The scientist instead emphasized prioritizing policies that focus on sustainable shark fisheries management to achieve shark conservation.

Still, Brendl, of Shark Allies, said the trade ban was still "a really important development." She told EcoWatch, "Most legislation is not perfect, and compromises are often necessary to move the needle... No single piece of legislation will be the end-all solution... "

"Anything that slows down the fin trade will potentially help save millions of sharks. A key element will be if and how this will be enforced," she added.

Her non-profit advocacy group focuses on shark and ray conservation specifically by calling for an end to shark finning, the global trade of shark fins and products, including COVID-19 vaccines, that are made using sharks.
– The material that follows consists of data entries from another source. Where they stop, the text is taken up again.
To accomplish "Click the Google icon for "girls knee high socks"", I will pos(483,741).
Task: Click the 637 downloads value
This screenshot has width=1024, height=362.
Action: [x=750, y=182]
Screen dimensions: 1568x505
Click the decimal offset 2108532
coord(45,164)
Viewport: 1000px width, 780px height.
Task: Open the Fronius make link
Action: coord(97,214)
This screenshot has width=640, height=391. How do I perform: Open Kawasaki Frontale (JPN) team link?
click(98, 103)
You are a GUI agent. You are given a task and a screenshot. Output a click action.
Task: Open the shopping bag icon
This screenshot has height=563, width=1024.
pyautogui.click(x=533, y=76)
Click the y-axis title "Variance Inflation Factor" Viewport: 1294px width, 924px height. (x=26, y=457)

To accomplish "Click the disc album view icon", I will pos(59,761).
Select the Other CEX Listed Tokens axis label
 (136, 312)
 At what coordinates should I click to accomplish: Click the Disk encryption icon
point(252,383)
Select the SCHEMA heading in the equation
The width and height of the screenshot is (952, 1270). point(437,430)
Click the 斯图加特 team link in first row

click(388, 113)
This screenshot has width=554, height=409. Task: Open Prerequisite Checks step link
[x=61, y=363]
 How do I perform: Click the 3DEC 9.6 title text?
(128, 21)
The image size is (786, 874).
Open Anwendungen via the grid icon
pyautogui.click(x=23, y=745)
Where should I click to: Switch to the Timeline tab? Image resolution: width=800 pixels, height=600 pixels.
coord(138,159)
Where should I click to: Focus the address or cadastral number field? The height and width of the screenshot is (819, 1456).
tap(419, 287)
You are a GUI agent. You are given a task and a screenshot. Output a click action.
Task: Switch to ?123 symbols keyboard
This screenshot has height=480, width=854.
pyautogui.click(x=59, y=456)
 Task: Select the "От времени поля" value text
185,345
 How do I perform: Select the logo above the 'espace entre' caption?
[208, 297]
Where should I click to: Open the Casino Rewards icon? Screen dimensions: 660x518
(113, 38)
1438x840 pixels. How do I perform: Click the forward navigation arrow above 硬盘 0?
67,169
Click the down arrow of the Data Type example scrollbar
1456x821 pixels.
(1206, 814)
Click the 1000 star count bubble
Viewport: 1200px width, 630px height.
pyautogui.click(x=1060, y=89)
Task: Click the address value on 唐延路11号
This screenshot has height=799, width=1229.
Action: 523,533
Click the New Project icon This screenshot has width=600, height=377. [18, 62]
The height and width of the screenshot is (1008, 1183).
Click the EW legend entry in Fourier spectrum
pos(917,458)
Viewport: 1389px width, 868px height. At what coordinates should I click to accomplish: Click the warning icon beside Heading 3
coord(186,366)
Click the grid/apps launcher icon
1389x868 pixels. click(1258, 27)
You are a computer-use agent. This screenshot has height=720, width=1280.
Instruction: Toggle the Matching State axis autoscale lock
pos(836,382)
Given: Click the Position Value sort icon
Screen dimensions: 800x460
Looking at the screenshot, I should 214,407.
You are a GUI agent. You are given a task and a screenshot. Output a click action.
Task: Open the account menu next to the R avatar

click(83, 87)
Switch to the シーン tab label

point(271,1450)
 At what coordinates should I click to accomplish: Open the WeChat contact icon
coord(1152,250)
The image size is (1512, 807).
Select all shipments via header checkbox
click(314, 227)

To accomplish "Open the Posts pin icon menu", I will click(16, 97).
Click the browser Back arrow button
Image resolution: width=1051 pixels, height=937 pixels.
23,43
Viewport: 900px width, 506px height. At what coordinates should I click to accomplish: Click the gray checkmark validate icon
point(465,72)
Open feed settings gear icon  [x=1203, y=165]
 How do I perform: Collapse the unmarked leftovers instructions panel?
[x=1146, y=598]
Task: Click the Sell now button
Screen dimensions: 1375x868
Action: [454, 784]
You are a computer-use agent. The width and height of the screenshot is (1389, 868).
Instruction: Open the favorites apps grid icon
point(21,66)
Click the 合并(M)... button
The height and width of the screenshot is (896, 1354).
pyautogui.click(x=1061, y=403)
The second ocean-minded move the Senate undertook was to amend part of the United States Innovation and Competition Act to better address forced labor and Illegal, Unreported, and Unregulated (IUU) fishing. They cited concerns over whether seafood imported into the U.S. was legally caught and responsibly sourced, Scuba Diver Life reported.

Congressman Gregorio Kilili Camacho Sablan (MP-AL), who reintroduced the trade ban, applauded the actions in a statement. He said, "The strong, bipartisan support for this legislation sends a clear message that we have to pay more attention to protecting the Earth's oceans and the life within those oceans... Ultimately, all life on Earth depends on the health of the oceans."